[Records from a pointing dataset]
++++++++++++++++++++
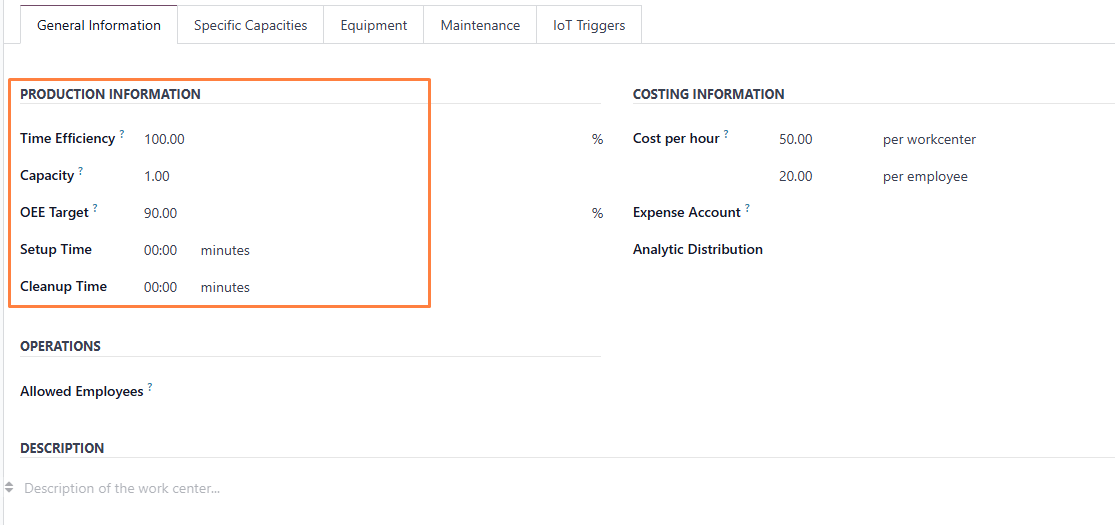Edit the per employee cost 20.00
Viewport: 1115px width, 525px height.
[x=795, y=176]
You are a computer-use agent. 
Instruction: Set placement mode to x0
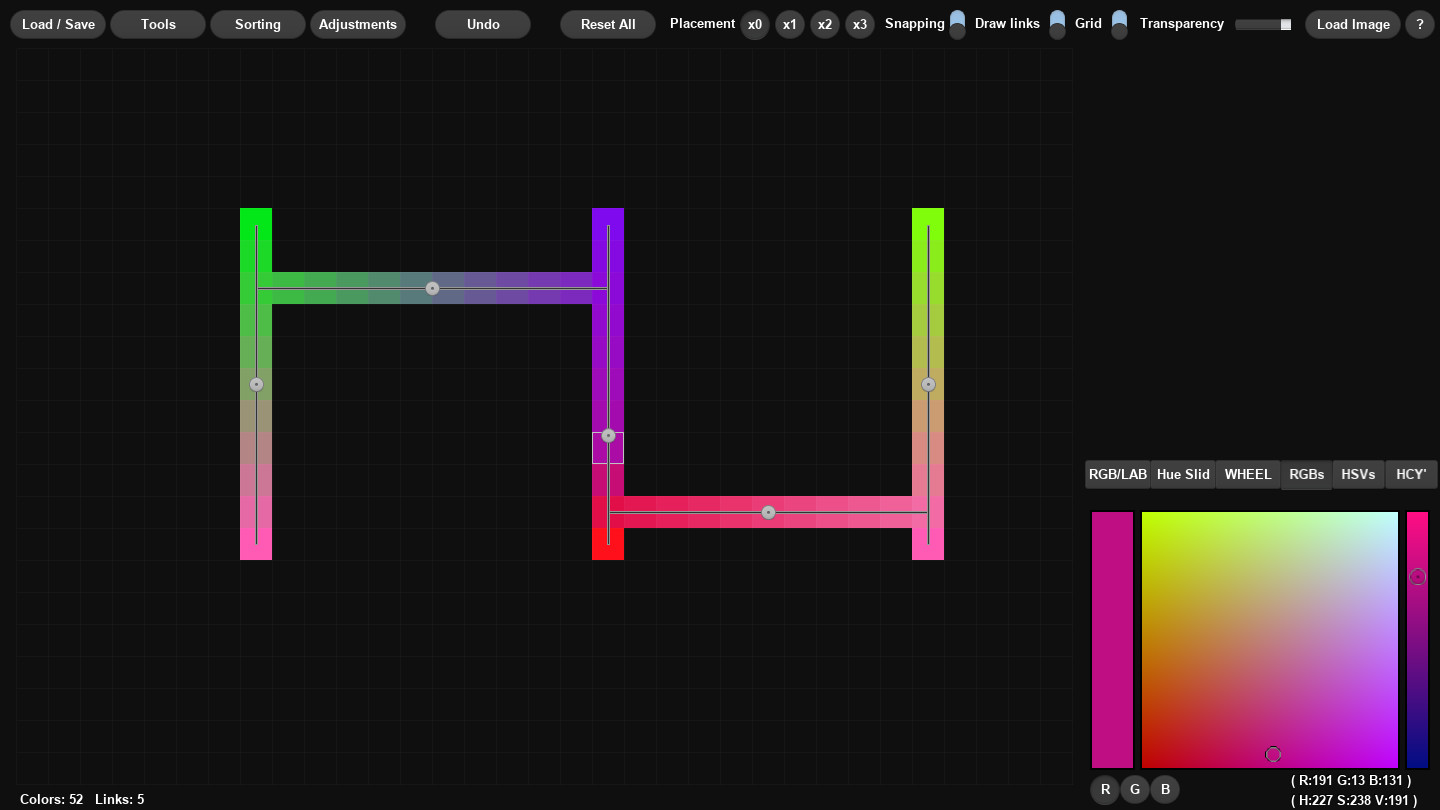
++++++++++++++++++++
EXERCISE:
Recast every line of the material above as a numbered list, skipping blank lines. Omit the pictures from your answer.

SOLUTION FOR THIS EXERCISE:
1. Edit the per employee cost 20.00
2. Viewport: 1115px width, 525px height.
3. [x=795, y=176]
4. You are a computer-use agent. 
5. Instruction: Set placement mode to x0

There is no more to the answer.